November 2011

The ALARA Principle and Sonography
By Beth W. Orenstein
Radiology Today
Vol. 12 No. 11 P. 10

No one has ever reported adverse reactions from performing sonograms on humans. But researchers have seen sonograms cause negative health effects for laboratory mice.

Phillip Bendick, PhD, RVT, FDMS, technical director of the Peripheral Vascular Diagnostic Center and director of surgical research at William Beaumont Hospital in Royal Oak, Mich., told sonographers attending the Society of Diagnostic Medical Sonography’s annual conference in Atlanta in September that they must understand how to scan safely so they are not the first to report adverse bioeffects from performing sonograms on people.

“It’s out there,” Bendick said. “It just hasn’t happened yet. Just because it hasn’t happened doesn’t mean you shouldn’t worry. It doesn’t mean it can’t or won’t [happen].”

Bendick said the concern over the safety of sonography is growing because of technological advances made in ultrasound equipment over the last decade or so and the increasing use of sonograms, especially in obstetrics and especially in the first trimester, when a fetus is most vulnerable. The issue is that transducers produce heat, and “hyperthermia is a bad thing, particularly in the womb,” he noted. A major heat-absorbing structure in a fetus is the spine, which is near sensitive neurologic and vascular structures. “You need to think about that and take that into account when you’re scanning a fetus,” Bendick said.

Ultrasound also can cause small gas bubbles to form in liquids, which could pose a threat when scanning the lungs and small blood vessels.

Compared with 20 to 30 years ago, Bendick said, the FDA has raised the amount of power that can be transmitted during diagnostic medical sonography. “If you put more power into the body, more can be absorbed,” he said, noting that the research isn’t clear yet regarding what effect the higher absorption rates may have, but it could be negative.

Bendick told the attending sonographers he’s convinced that when—not if—the first bioeffects from sonograms are reported in humans, it’s going to be tragic. “You take a perfectly healthy fetus and overexpose it to ultrasound acoustic heat and any number of things can happen,” he said.

That’s why, Bendick said, sonographers must understand how to scan safely and adopt the practice of ALARA (as low as reasonably achievable) more commonly associated with exams involving ionizing radiation.

Ultrasound equipment manufacturers now report two indexes on their machines that require a sonographer’s attention, he said, noting it has been an FDA requirement since the late 1990s. One is the mechanical index (pressure fluctuations) and the other is the thermal index.

“The higher the mechanical index, the greater potential for damage,” he said. “A mechanical index of greater than 0.3 could cause capillary bleeding in the lungs.
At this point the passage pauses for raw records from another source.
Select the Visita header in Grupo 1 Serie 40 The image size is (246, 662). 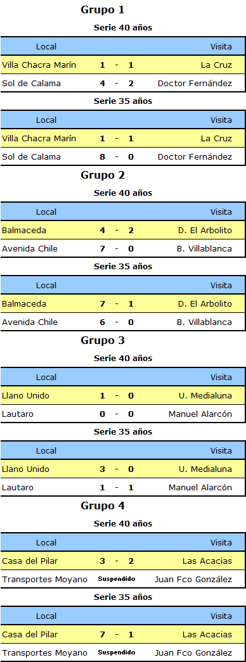point(221,46)
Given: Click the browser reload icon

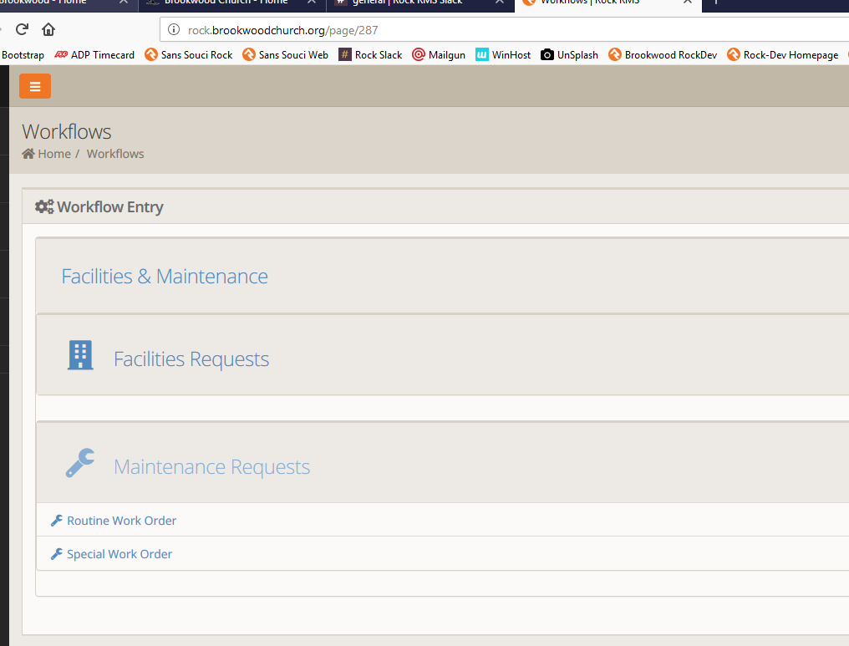Looking at the screenshot, I should (x=23, y=29).
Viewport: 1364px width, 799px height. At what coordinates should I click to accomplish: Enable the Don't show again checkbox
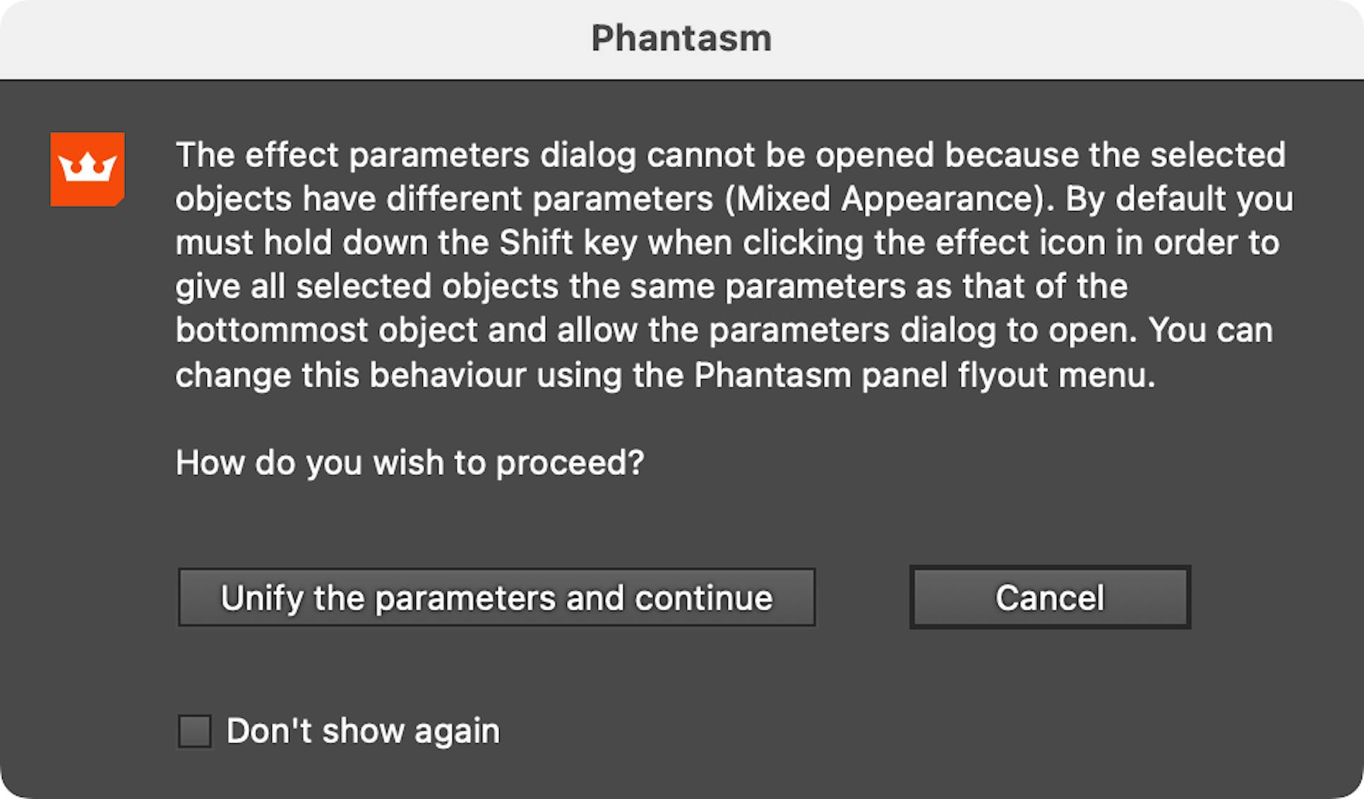[194, 731]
A mechanical index greater than 0.7 could cause true cavitation—damage caused by the formation of bubbles—in the tissue.” The FDA stipulates that the diagnostic medical sonography equipment mechanical index cannot exceed 1.9.

Bendick said sonographers should know where the mechanical and thermal indexes are on the ultrasound equipment they use and pay attention to the numbers when they scan. Also, he said, sonographers should minimize the amount of time they spend scanning when possible.

“Time is of the essence,” he said. “Try to limit dwell time.”

If more scanning time is needed, break it up. “Do the study you need to do as a sonographer but break it up into smaller components so that you’re not dwelling on the tissue, especially if it’s fetal tissue,” he said.

And keep the acoustic output as low as possible. “Follow the Goldilocks theory. You don’t want too much acoustic output or too little but just the right amount,” he said. “If the image is too bright, turn down the acoustic output. You don’t need that much power.”

Bendick said a good habit to get into is turning down the acoustic output when an exam is completed. “That way the next person to use the machine will start at the lower acoustic output,” he noted.

The onus is on the sonographers because “you’re the one operating the machine and getting the feedback from the displays.”

It’s important that sonograms be performed only when absolutely necessary, Bendick said, acknowledging that sonographers don’t order exams. Bendick said physicians should always ask, “‘Is this test medically necessary?’ If there’s no benefit to a test you order, no risk, no matter how small, is acceptable.”

Bendick said he wasn’t trying to scare anyone but rather attempting to make sonographers aware that while there have been no reported adverse effects related to diagnostic medical sonography in humans, “the potential for these to occur exists.”

— Beth W. Orenstein is a freelance medical writer based in Northampton, Pa. She is a frequent contributor to Radiology Today.